October 2005

Fig.4

 


Physical examination:
Multiple tense bullae on normal and erythematous skin on her face, eyelids, lips, neck, arms, hands, dorsal feet, abdomen and pubic area. Multiple crusted erythematous plaques and erosions on her face, hands, feet and neck. She also had bullae and targetoid lesions on her palms and soles (Figures 1, 2 and 3).

 

Histopathology:
Subepidermal bulla with a neutrophilic infiltrate at the base. (Figure 4)

Direct immunoflourescence:
Linear, granular basement membrane zone positivity for IgG, C3 and IgM and negative for IgA.

 

Diagnosis: Bullous Lupus Erythematosus

Discussion:
The patient was maintained on plaquenil and her prednisone was increased to 1mg/kg/day. She responded well to this therapy with cessation of blister formation and gradual resolution of her existing bullae. After confirming that she expressed normal G6PD levels she was started on dapsone and the prednisone was slowly tapered.

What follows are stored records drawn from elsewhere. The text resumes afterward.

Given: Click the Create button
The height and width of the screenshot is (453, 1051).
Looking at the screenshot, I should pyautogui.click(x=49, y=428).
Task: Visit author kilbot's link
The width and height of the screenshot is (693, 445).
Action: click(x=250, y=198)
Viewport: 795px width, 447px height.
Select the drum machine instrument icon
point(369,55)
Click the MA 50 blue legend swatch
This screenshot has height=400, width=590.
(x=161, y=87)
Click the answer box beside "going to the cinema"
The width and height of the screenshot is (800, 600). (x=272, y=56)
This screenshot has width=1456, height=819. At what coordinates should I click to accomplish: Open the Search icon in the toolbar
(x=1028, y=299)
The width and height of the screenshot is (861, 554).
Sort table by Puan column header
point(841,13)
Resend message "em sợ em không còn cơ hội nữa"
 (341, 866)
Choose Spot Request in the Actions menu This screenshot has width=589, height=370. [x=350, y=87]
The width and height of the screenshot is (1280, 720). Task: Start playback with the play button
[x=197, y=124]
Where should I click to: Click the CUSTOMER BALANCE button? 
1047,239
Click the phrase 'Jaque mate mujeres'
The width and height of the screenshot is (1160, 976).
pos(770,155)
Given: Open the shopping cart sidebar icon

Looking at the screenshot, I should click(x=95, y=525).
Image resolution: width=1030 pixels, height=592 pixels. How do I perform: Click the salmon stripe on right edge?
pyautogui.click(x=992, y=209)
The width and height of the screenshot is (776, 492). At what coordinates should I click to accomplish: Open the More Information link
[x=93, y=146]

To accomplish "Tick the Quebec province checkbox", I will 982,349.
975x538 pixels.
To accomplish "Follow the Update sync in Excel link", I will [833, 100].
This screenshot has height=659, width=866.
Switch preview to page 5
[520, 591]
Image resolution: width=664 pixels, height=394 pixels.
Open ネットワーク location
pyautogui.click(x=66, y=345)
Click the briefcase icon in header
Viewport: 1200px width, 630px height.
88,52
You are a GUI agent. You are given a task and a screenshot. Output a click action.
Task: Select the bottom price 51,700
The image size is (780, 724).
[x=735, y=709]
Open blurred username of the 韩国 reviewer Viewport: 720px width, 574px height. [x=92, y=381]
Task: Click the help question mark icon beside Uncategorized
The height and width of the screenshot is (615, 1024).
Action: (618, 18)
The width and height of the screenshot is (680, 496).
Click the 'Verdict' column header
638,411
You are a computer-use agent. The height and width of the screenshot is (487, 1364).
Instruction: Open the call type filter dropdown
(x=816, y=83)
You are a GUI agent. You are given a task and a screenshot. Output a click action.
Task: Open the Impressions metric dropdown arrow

Bullous lupus erythematosus is a rare subset of systemic lupus erythematosus (SLE). Approximately three-fourths of patients with SLE will have skin lesions and fewer than 5% of these patients will have bullous lesions. It generally presents in the second or third decade of life.Bullous lupus erythematosus is characterized by widespread, nonscarring, subepidermal blisters in patients with SLE. The lesions typically occur on sun exposed skin and have no predilection for flexural or extensor surfaces. The bullae may form on normal or erythematous skin and can resemble bullous pemphigoid. Approximately 30% of the cases present with oral lesions, especially on the vermilion boarder.
Histologically, bullous lupus erythematosus is characterized by neutrophil-rich, subepidermal bulla. There are often neutrophils along the dermal-epidermal junction and papillary microabcess formation. Immunohistologically, it resembles LE with immunoglobulins and complement components deposited in a linear-granular pattern along the dermal-epidermal junction. Bullous lupus erythematosus is often associated with an autoimmunity to type VII collagen.
Bullous lupus erythematosus lesions may last for weeks to months and may spontaneously wax and wane. The lesions respond to treatment with corticosteroids, antimalarials, azathioprine and cyclophosphamide. However, the bullae generally also respond well to dapsone. The prognosis of patients with bullous lupus erythematosus is predicated mainly by the systemic involvement of their SLE.

References:
Fitzpatrick's Dermatology in General Medicine
. Freedberg, IM, Eisen, AZ, Klaus, W, Austen, KF, Goldsmith, LA, Katz, SI. New York, McGraw-Hill, 2003, pg 1686.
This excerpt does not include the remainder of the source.